Exercise instructions: In the records, from the line containing "Open the Extensions view" through the end, swap "Open" for "Expand" and keep everything else the same. Reproduce only those lines, without the pictures.

Dataset rows:
══════

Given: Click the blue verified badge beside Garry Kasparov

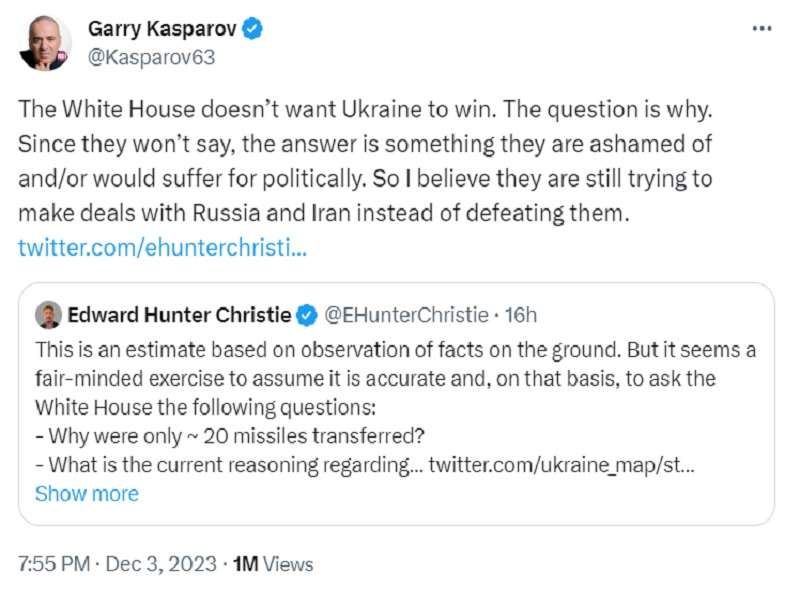Looking at the screenshot, I should point(254,30).

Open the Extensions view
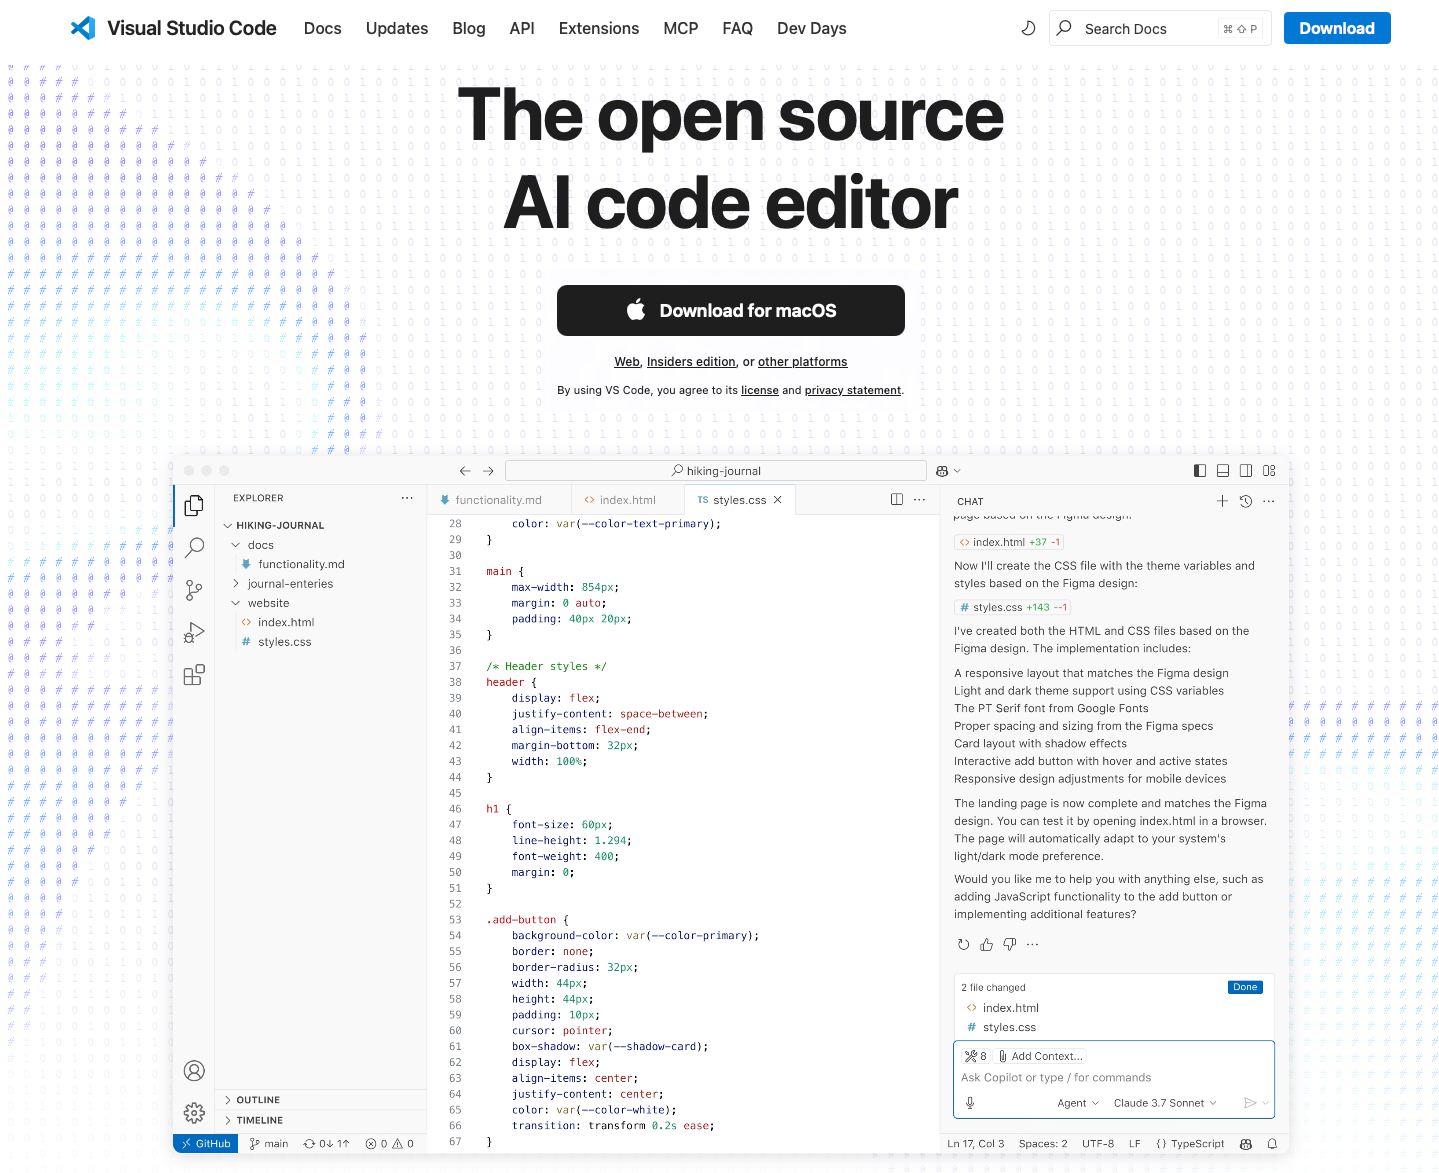[x=194, y=675]
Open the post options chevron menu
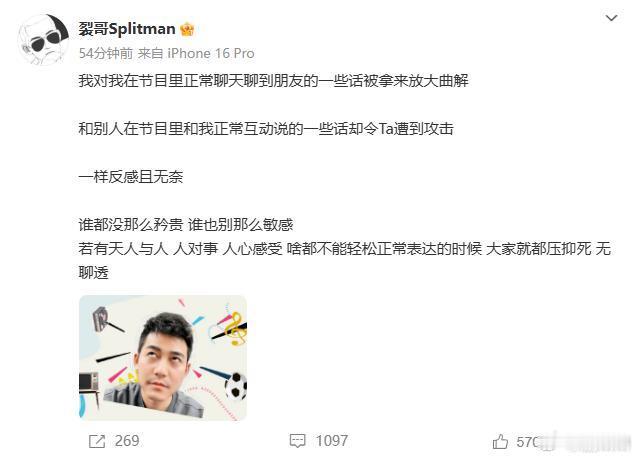Viewport: 637px width, 459px height. pyautogui.click(x=611, y=18)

══════

Answer to this task:
Expand the Extensions view
[x=194, y=675]
Expand the post options chevron menu
Viewport: 637px width, 459px height. pyautogui.click(x=611, y=18)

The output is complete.